Lancelot Sanderson, C.J.
1. This is an appeal from the decision of the learned Additional Subordinate Judge of Faridpur, which confirmed the decree of the First Court, whereby the plaintiffs were given a decree for declaration of their title by auction purchase in respect of the lands described in the schedule of the plaint, and that the plaintiffs should recover khas possession thereof as against all the defendants and that the terms of the solenamah between the plaintiffs and defendants Nos. 1 and 2 be embodied in the decree except in regard to costs.

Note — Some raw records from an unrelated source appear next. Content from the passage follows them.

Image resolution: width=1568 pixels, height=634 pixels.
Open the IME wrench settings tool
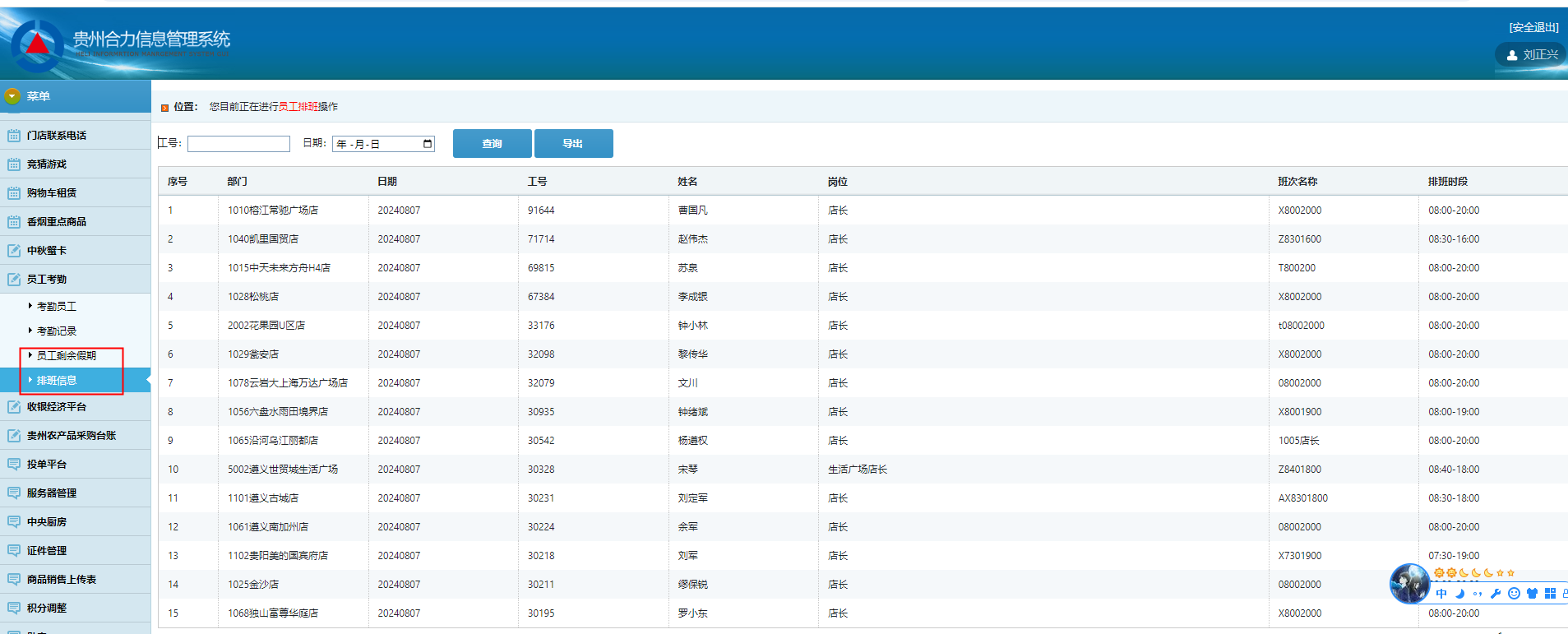click(1496, 594)
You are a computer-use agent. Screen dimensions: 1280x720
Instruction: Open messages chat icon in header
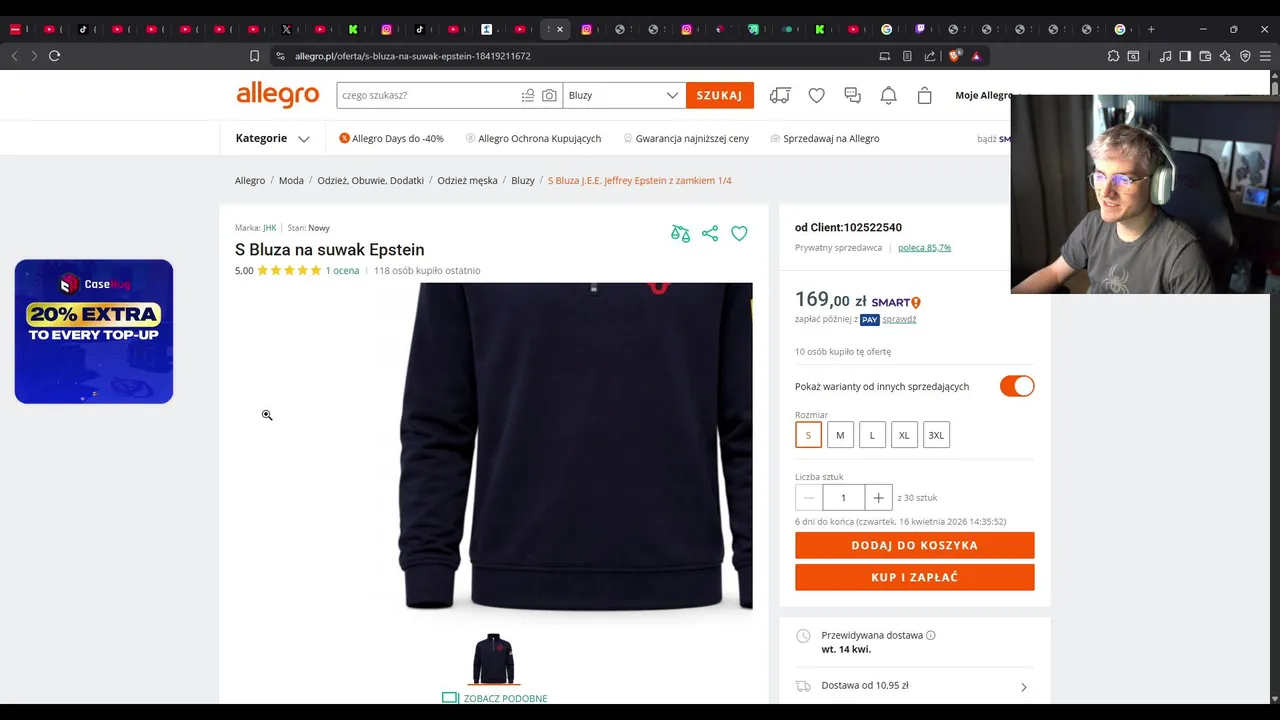click(852, 95)
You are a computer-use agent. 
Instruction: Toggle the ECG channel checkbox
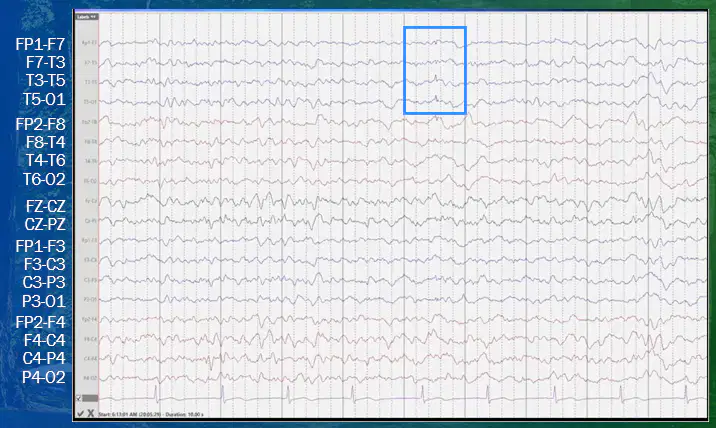[79, 398]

2. In this case, the appeal is by defendants Nos. 5, 6 and 7 only. Defendants Nos. 1 and 2 agree to the decree against them. It is not necessary for me to go through all the facts of this case as they are stated in the judgments of the Courts below. In order to make my judgment intelligible it is necessary to state one or two facts. Defendants NOS. 5, 6 and 7 were mortgagees holding a mortgage executed in their favour by defendant No. 1 only. At a subsequent date--the exact date is to my mind significant, namely, the 13th of January 1910--it is alleged that by an oral agreement the mortgaged property was sold by defendants Nos. 1 and 2 to defendants Nos. 5, 6 and 7. The reason why I say the 13th of January 1910 is significant is that on the very next day, i e., the 14th of January 1910, the plaintiffs instituted a suit for recovery of money against defendants Nos. 1 and 2 and the lower Courts have apparently held that on the 13th of January 1910, defendants Nos. 1 and 2 were apprehensive of the suit which was filed on the following day by the plaintiffs. On the 16th of February 1910 an application was made by these defendants Nos. 5, 6 and 7 for mutation of their names, the Government being the landlord, and on the 17th of March 1910 an order for mutation of their names was made. In May 1911, the plaintiffs obtained their decree against defendants Nos. 1 and 2. In August 1912 the property was sold by auction in execution of that decree and it was bought by the plaintiffs. On the 20th of January 1913 the plaintiffs, obtained symbolical possession. They applied shortly afterwards to have their names inserted in the records instead of the defendants. That application was refused. In September 1913 they granted a burga lease to the first and second defendants which came to an end in September 1914, and the plaintiffs on the 27th of January 1916 brought this suit, claiming that a decree should be passed in their favour awarding them khas possession by evicting therefrom the defendants after a declaration that the temporary korfa projai right without right of occupancy, which the defendants Nos. 1 and 2 had under the plaintiffs in the land purchased by the plaintiffs at auction sale, had been destroyed after the expiration of the month of Pous and that the defendant No. 3 had never any right or ownership in the said lands.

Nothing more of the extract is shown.